4. The method according to any one of claims 1 to 3, wherein the double-stranded DNA is genomic DNA.
5. The method according to any one of claims 2 to 4, wherein the CRISPR-Cas system comprises two or more gRNAs.
6. The method according to any one of claims 1 to 5, wherein the period of step (2) is 11 days or less.
7. The method according to any one of claims 1 to 6, further comprising the step of (4) expanding the culture of the selected cells.
8. The method according to any one of claims 1 to 7, wherein the 0.5 kb to 2.0 kb region containing the target sequence in both alleles of each cell is a region of approximately 1.0 kb.
9. The method according to any one of claims 1 to 8, wherein at least one of the target sequences is a sequence within an HLA gene.

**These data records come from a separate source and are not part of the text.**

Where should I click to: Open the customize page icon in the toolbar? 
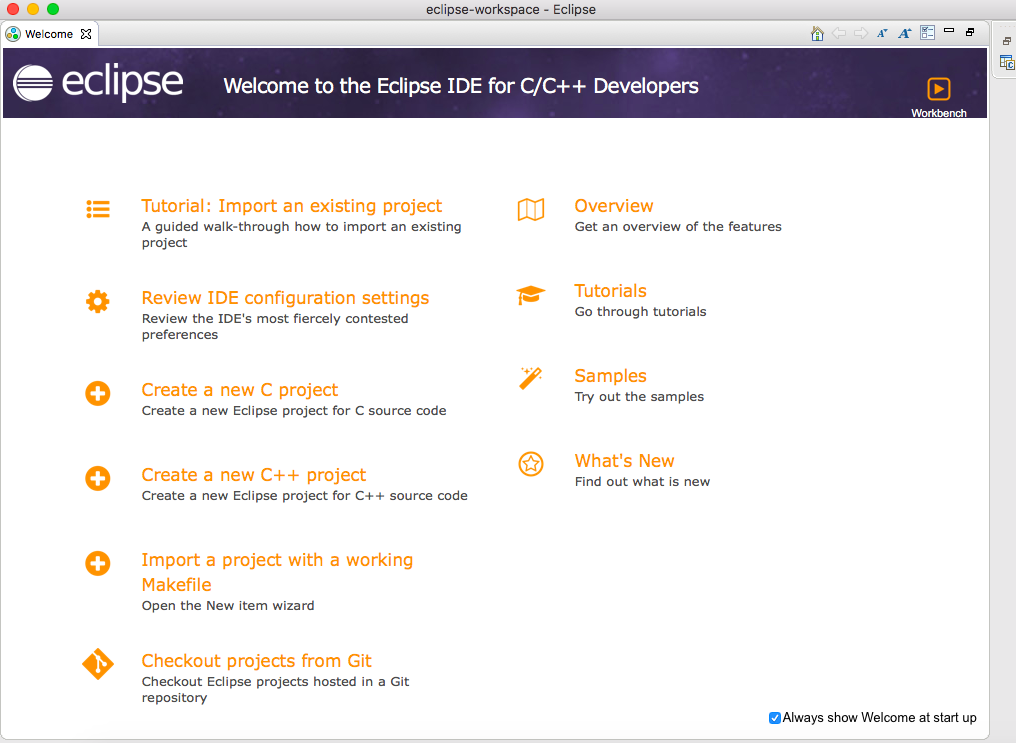click(x=926, y=33)
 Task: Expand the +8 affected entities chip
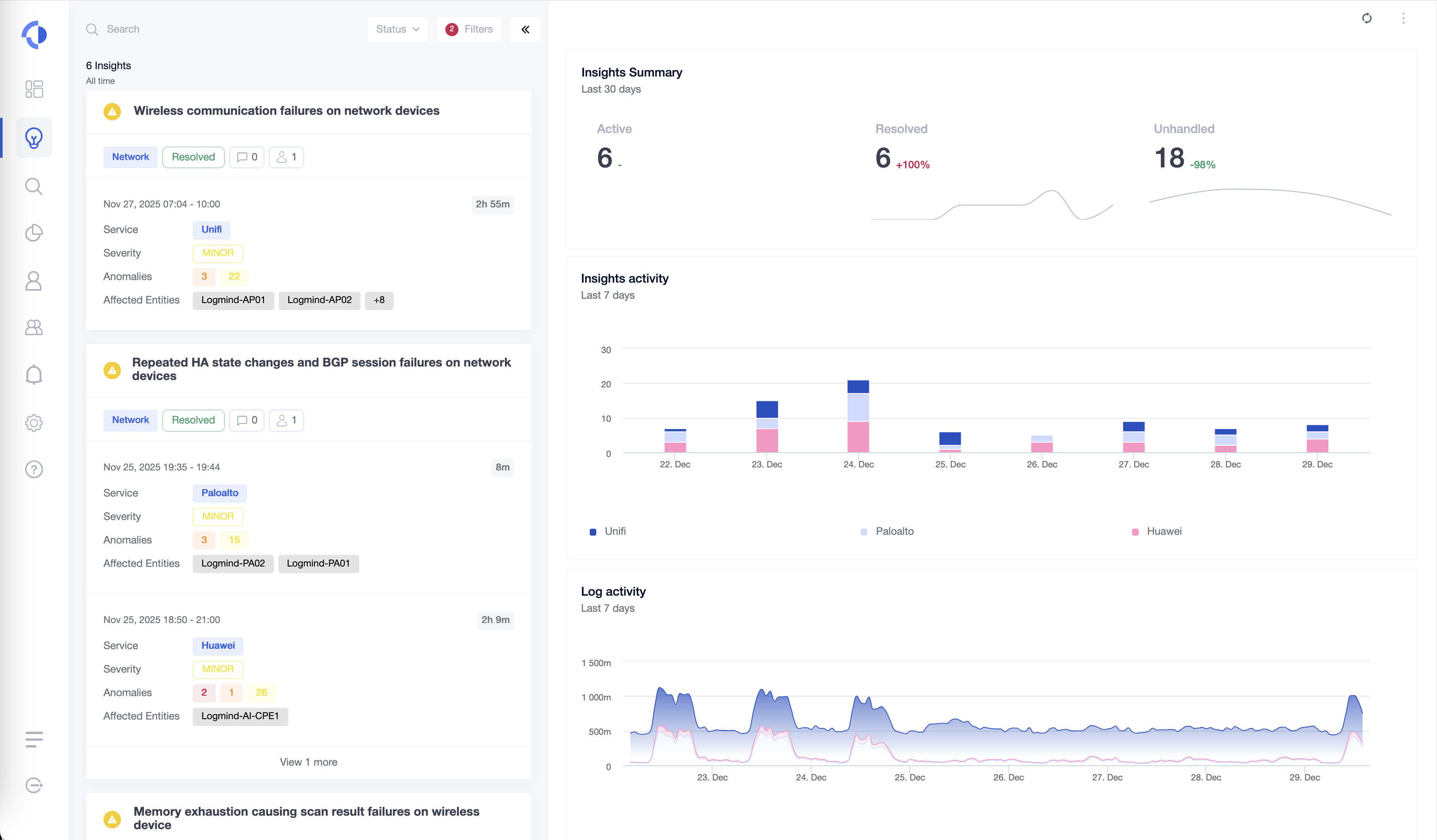tap(379, 300)
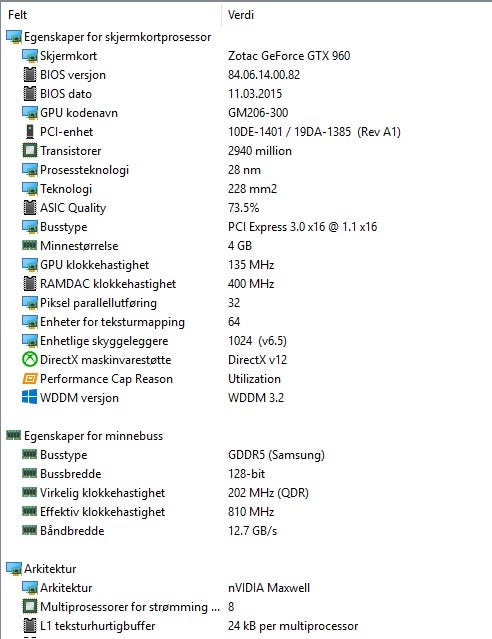Click the icon beside ASIC Quality

pyautogui.click(x=29, y=207)
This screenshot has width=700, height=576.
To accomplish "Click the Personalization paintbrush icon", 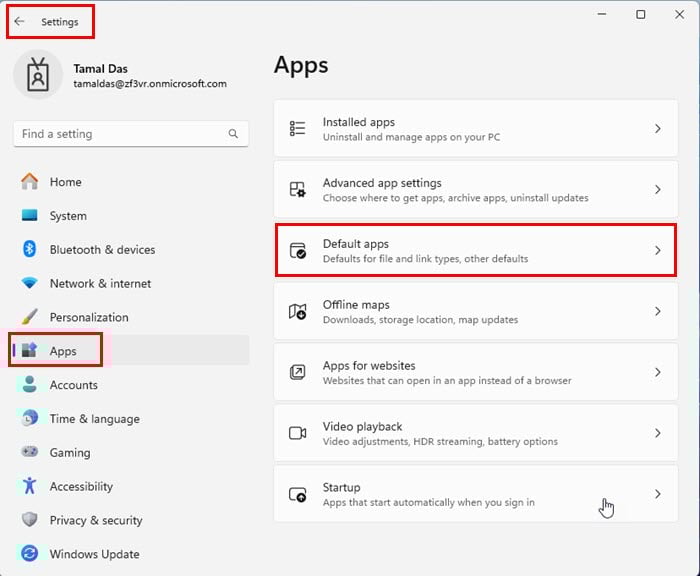I will point(30,317).
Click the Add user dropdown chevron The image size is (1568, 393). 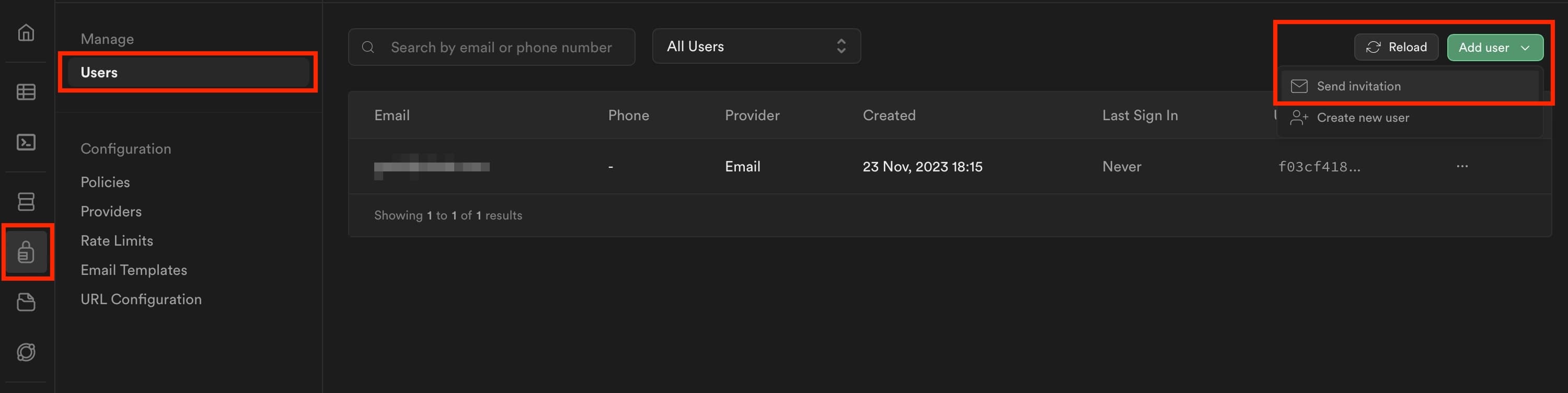pyautogui.click(x=1525, y=48)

10. The method according to claim 9, wherein the sequence within the HLA gene is at least one selected from the group consisting of HLA-A, HLA-B, and CIITA.
11. The method according to any one of claims 1 to 10, wherein the cell in which the double-stranded DNA has been modified is a pluripotent stem cell.
12. The method according to claim 11, wherein the pluripotent stem cells are induced pluripotent stem cells.
13. Cells in which double-stranded DNA is modified, produced by the method according to any one of claims 1 to 12.